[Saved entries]
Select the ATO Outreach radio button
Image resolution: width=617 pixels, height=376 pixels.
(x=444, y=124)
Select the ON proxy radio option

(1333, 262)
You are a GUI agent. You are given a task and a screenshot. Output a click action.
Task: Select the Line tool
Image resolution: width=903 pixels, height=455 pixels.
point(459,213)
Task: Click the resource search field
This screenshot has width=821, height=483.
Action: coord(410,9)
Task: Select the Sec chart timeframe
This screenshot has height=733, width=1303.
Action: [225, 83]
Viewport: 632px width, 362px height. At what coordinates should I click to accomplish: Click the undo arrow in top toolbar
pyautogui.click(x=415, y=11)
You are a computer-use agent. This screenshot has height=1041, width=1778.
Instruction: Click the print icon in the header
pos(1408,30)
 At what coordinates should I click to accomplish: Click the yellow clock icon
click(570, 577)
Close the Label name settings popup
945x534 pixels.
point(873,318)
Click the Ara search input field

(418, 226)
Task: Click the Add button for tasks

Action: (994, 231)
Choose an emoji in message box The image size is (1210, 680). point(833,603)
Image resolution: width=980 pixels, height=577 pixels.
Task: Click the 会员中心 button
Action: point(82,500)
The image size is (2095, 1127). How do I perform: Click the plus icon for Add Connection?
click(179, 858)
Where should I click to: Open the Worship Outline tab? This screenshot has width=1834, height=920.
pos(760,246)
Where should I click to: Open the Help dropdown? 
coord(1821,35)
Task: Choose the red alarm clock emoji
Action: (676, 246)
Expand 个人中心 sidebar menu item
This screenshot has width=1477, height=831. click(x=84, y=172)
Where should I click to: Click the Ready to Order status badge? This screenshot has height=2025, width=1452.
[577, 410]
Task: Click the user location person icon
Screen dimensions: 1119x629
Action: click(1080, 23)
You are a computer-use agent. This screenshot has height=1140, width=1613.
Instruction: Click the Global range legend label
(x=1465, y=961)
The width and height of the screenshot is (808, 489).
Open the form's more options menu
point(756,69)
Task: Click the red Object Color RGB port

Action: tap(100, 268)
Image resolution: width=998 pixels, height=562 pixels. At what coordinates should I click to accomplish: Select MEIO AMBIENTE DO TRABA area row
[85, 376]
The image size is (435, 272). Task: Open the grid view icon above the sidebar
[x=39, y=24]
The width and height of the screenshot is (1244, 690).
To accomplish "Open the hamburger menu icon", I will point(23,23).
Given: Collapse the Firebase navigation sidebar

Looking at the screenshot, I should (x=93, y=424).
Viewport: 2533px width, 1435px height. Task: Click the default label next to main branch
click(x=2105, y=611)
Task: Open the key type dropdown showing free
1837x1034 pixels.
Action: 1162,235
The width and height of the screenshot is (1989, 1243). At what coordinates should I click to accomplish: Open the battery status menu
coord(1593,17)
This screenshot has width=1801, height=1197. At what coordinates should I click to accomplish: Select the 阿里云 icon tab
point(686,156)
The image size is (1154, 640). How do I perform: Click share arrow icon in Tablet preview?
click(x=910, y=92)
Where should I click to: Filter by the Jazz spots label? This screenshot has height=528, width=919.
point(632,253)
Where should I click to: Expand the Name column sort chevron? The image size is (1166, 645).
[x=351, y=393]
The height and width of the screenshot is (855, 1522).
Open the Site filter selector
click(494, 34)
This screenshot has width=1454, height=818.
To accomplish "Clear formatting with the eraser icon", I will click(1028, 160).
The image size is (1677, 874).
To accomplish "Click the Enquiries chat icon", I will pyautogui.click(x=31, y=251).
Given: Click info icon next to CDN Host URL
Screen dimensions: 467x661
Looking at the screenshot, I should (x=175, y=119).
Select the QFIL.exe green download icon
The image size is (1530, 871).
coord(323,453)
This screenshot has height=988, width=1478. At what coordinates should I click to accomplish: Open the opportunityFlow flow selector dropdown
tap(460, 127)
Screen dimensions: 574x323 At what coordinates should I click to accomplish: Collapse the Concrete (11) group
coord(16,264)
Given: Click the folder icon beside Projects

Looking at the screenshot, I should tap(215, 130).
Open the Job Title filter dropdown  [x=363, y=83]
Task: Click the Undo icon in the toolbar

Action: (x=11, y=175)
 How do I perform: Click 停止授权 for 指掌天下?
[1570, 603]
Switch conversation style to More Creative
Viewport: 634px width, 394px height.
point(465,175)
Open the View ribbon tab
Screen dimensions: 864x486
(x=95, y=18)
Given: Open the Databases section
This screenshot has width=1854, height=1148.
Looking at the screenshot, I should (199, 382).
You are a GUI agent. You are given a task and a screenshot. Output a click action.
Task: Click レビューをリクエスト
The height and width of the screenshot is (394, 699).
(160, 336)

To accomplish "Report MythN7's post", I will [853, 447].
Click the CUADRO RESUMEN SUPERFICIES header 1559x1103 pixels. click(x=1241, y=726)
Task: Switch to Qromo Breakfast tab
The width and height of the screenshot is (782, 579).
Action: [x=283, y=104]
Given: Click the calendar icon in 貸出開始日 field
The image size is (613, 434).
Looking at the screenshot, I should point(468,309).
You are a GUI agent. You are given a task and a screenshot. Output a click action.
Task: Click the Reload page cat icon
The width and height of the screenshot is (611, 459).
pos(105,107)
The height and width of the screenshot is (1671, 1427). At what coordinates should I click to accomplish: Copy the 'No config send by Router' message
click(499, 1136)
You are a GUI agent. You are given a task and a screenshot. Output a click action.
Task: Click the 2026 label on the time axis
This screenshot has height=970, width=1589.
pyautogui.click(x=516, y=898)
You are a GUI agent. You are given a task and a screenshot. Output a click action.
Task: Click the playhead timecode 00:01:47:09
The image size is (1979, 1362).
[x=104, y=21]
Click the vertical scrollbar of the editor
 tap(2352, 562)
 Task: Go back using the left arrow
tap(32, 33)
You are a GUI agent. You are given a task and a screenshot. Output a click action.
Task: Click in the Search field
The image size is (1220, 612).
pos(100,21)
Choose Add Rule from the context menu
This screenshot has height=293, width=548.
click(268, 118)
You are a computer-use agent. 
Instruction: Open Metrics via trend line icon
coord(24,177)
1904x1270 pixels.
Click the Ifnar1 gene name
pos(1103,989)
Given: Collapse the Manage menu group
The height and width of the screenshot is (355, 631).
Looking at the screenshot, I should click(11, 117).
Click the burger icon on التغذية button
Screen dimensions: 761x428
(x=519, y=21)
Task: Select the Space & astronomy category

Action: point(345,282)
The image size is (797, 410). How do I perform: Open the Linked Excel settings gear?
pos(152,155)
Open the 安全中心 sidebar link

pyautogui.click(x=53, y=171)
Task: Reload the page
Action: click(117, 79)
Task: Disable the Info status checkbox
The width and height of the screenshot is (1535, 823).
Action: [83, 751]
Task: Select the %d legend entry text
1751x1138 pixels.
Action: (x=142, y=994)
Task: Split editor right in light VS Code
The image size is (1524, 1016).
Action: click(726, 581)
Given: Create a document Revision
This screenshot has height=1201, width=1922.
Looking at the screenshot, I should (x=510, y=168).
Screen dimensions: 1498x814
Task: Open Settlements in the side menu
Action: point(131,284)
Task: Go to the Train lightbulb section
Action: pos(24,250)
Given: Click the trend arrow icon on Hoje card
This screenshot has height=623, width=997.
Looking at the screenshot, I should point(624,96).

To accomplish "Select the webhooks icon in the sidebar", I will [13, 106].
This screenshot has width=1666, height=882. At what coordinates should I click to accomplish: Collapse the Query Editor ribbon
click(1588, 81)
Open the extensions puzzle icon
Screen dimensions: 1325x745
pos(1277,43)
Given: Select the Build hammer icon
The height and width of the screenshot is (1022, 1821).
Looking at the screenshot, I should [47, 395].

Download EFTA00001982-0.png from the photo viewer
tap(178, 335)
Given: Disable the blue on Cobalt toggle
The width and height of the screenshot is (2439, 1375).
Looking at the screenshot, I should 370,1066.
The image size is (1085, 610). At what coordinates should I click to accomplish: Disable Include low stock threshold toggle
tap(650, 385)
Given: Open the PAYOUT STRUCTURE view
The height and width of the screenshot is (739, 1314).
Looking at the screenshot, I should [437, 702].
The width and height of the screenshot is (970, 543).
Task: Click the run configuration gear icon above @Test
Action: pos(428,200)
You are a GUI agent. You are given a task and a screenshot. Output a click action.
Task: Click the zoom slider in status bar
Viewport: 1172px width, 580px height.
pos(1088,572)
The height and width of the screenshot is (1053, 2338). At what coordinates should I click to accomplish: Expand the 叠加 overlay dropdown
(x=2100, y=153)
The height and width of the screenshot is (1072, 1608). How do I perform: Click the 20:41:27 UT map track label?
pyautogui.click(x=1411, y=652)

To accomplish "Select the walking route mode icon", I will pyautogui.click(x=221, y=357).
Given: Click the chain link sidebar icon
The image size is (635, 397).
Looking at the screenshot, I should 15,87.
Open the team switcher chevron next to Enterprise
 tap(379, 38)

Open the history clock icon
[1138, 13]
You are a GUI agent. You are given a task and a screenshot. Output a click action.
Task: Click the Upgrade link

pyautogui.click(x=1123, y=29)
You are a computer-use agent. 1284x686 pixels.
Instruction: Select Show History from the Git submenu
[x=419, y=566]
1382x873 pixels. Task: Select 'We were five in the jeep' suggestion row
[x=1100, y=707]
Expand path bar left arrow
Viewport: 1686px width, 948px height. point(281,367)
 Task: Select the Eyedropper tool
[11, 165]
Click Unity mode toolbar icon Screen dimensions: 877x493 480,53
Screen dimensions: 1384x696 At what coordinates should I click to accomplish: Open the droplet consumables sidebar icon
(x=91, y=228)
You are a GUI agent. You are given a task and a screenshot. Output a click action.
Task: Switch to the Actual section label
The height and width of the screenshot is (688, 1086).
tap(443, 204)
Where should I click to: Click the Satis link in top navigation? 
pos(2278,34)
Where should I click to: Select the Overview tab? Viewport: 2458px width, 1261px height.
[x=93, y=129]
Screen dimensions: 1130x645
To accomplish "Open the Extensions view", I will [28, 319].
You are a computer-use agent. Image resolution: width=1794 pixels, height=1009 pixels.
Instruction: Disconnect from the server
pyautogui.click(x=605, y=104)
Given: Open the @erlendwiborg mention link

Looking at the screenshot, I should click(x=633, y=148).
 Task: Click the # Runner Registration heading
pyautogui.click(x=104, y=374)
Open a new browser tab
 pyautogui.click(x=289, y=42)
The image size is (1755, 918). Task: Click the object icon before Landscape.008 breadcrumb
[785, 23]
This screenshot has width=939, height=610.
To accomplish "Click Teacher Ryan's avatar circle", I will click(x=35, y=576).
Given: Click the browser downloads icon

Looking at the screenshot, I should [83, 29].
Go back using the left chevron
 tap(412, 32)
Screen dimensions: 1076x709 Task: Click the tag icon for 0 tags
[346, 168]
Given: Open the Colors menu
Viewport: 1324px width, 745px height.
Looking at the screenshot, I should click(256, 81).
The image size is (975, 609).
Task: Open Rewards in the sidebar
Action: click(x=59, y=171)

_Problem_
Your answer should consist of the lines above that hold the word "mode".

_Solution to this exercise_
To accomplish "Select the walking route mode icon", I will pyautogui.click(x=221, y=357).
Click Unity mode toolbar icon Screen dimensions: 877x493 480,53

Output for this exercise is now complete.